28th Apr 2016 09:36
LONDON (Alliance News) - Kenmare Resources PLC Thursday said it has entered into a conditional subscription and relationship agreement with a chemicals trading company that could form part of its capital restructuring plan aimed at reducing debt.
Kenmare struck the deal with King Ally Holdings Ltd, but the agreement is conditional on a number of things, including support from its lenders, further fundraisings, and shareholder approval.
Kenmare was expected to have agreed a deleveraging plan with its lenders by the end of January, but those discussions continue as Kenmare tries to get the lenders to support its proposed plan.
The Mozambique-focused miner is hoping to conduct a capital restructuring by raising no less than USD275.0 million mainly to reduce debt but to also provide working capital to keep the company going.
Importantly, the deal signed with King Ally would see the chemicals trading company inject USD100.0 million into the London-listed firm.
Kenmare already has another potential investor after striking a deal with the State General Reserve Fund, a sovereign wealth fund of Oman, which also would plough USD100.0 million into Kenmare.
That means the miner would still need to find another USD75.0 million through equity fundraising even if the existing deals go through, with Kenmare stating this would need to be raised from both "new and existing shareholders". Kenmare said there would be an opportunity for existing shareholders to participate in the fundraising "on the same terms" as King Ally and the sovereign wealth fund.
Another condition of the deal with King Ally, and also an important one, is that King Ally can not hold more than a 29.9% stake in the company once the wider capital restructuring has happened.
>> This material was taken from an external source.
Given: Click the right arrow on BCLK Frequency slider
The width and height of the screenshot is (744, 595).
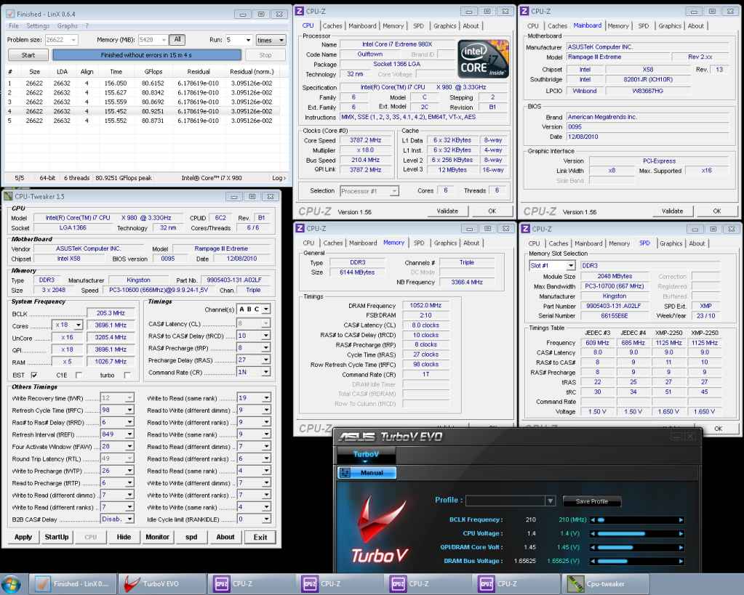Looking at the screenshot, I should (681, 520).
Under AIM rules, an individual or a company that acquires more than a 30.0% stake in a company is required to make an offer for the rest of the company.
The approval from lenders, which includes project lenders and Barclays PLC-owned Absa Bank Ltd, is likely to be one of the biggest potential barriers to Kenmare carrying out its plan, and as of Thursday the lenders had "not yet" agreed to the deleveraging proposal. However, shareholders will also need to approve the plan.
"Accordingly, a significant number of uncertainties remain and there can be no certainty that the capital restructuring, including the investment by King Ally, will be completed," said Kenmare.
The potential for USD275.0 million, which equates to around GBP188.3 million, to be injected into Kenmare to partly resolve its debt problems would be transformational for the company, as it currently only has a market capitalisation around GBP20 million. Kenmare currently has 2.78 billion shares in issue in London.
However, the amount that may be raised by the deleveraging plan still will not be enough to make Kenmare debt free. In its last financial statement covering the first half of 2015, the miner said it was USD329.9 million in debt, of which around 61% was at a fixed interest rate with the remainder on a variable rate.
The miner plans to release its full-year results covering 2015 on Friday, suggesting more detail could emerge about the deleveraging plan, as well as an update to the current debt figure.
Late last year, Illuka Resources Ltd withdrew a takeover offer for Kenmare after concluding the deal would be unlikely to be pushed through following a deterioration in the commodities market environment.
Iluka made a GBP190.0 million takeover bid for Kenmare back in April 2015, when Kenmare's shares were trading considerably higher than they are now, following the start of talks back in June 2014, but Illuka then lowered its offer in November, prior to the deal falling through.
Kenmare shares were trading down 10% to 0.812 pence per share on Thursday.